Jeff Kavanaugh, VP and Head at Infosys Knowledge Institute, gave me a statement in 2021, reflecting on this prediction from the past. He agrees that it has shaken out just as our tech wizards foresaw, saying that “IoT proliferation and affordability did indeed create a connected infrastructure that powered intelligent automation, and this foundation has made many use cases functionally feasible and economically viable.”
John Grimm of Thales Security even got a little more specific in our predictions article five years ago, saying that the hundreds of IoT platforms in existence would start to consolidate. He was right: Industry analyst Fredrik Stålbrand of Berg Insight went on to state in June 2018 that merger and acquisition activity had risen sharply and the market had entered a “consolidation phase.”
But it wasn't until 2021 that the number of IoT companies began to decline on the whole. According to research by IoT Analytics, 613 IoT platform companies were operating in 2021, a number that dropped just slightly from 620 in 2019, after years of steady increases.
This header encompassed two different predictors back in our original article, and we were able to get in touch with both of them to check one two very different responses. First up is Mike Fitzmaurice, Chief Evangelist and VP of North America at WEBCON, who foresaw that AI and machine learning would soon be “packaged and provided to the average end-user” in more accessible ways.
And now AI has indeed come a long way from a niche technology that required constant care and feeding from computer scientists to make it work, as Fitzmaurice explains it:
“Today, AI-driven services are available as general-purpose components from a variety of companies. Do you want to analyze text for keywords and general sentiment? Translate languages? We use it here at WEBCON for automatic forms processing and for pattern analysis to look for processes that have run amok. It’s all AI-driven now, and most people do not need to spend a minute understanding how it works. So yeah – I nailed that one.”
The other predictor, Mark Baldino, cofounder of UX design firm Fuzzy Math, had tougher luck. He anticipated the use of “tools for the design of AI as well a design language for it,” and we haven't really seen either.
Instead, Baldino reflected on a different type of growth in the design industry. Here's his full response:
“For the most part, my prediction has not come true. While we haven't seen any progress on tools to support the design of AI or a design language, we have seen the increased importance of ethical design practices. Ethical design is the advocacy of human needs superseding technology and commercial needs.

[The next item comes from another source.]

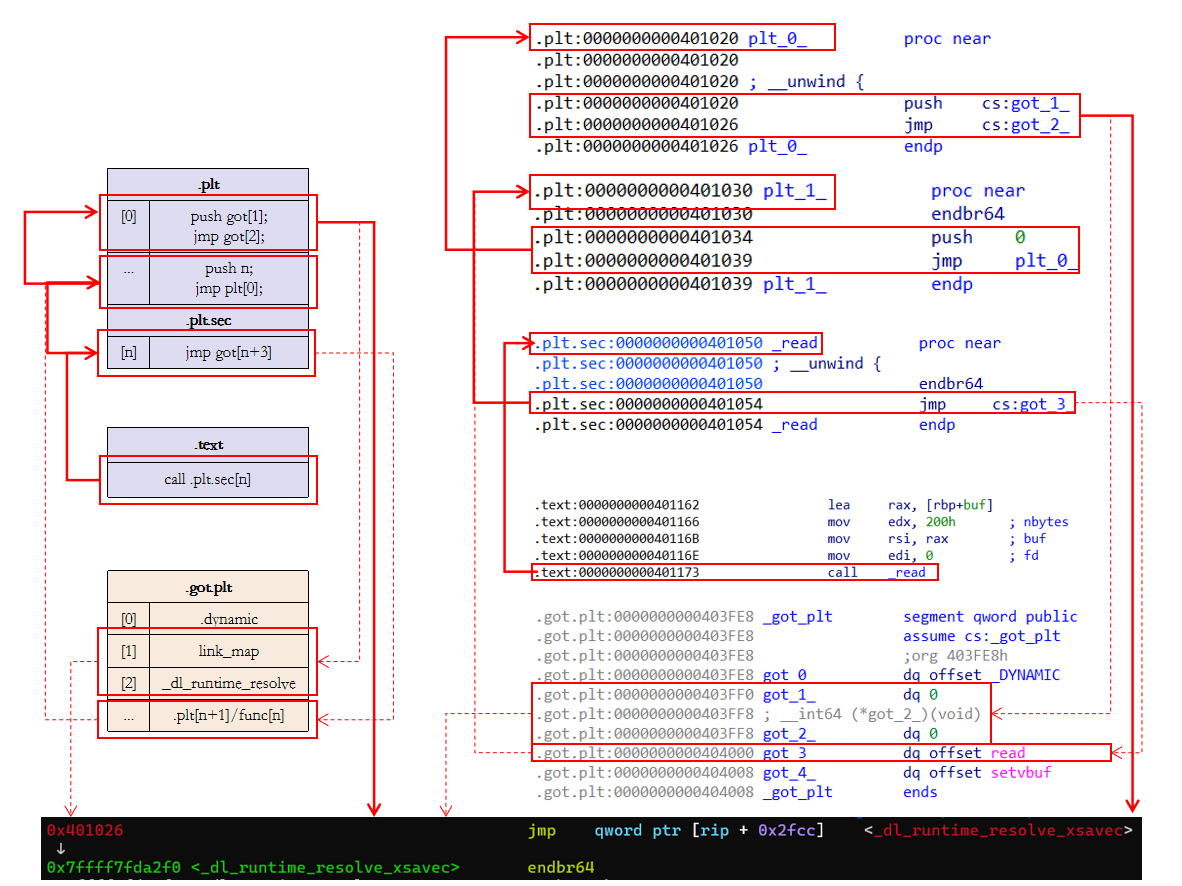The width and height of the screenshot is (1182, 886).
Task: Click the 'jmp plt_0_' instruction operand
Action: 1046,261
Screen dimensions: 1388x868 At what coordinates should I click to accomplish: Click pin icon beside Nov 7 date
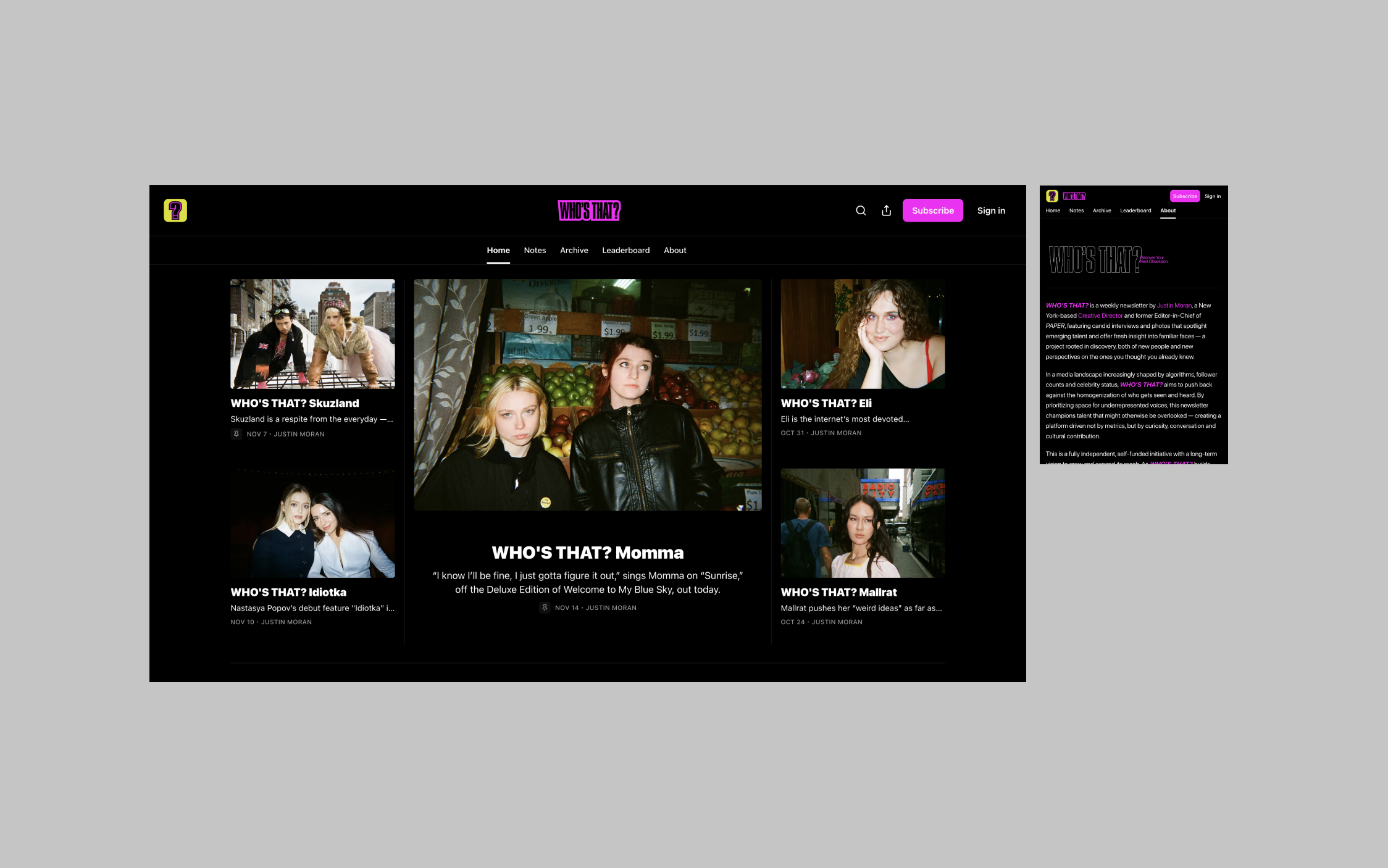(x=236, y=434)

Designers are taking the moral obligations of the design of products much more seriously and attempting to understand the human impact of their design decisions. For AI, designers are more aware that algorithms within applications focus on making products more ‘sticky' and more profitable. But there is a growing obligation to design products that benefit humans. So instead of AI helping designers, as predicted, designers now play an increasingly important role in ensuring positive impacts of AI.”
The intersection of AI and design may not have played out quite as anticipated, but it's definitely a fascinating field that still has surprises left for us.
We ended our raft of predictions for the future back in 2017 by going broad, with a note from Jeff Kavanaugh of the Infosys Knowledge Institute about the need for humanity to understand its own tech changes, rather than simply keep changing more. It's as true now as it was then, Kavanaugh noted when we got back in touch this year.
“Much has happened since the 2018 predictions… Yet they still ring true today. The pace of change continued to exceed traditional capacity to absorb, and companies had to dramatically change their ability to sense, act, and respond, like a living enterprise,” he says.
As 2022 dawns, take a moment to consider your relationship to the technology in your life. After all, staying present in your reality is just as important as predicting the future and sometimes it can be a lot more difficult.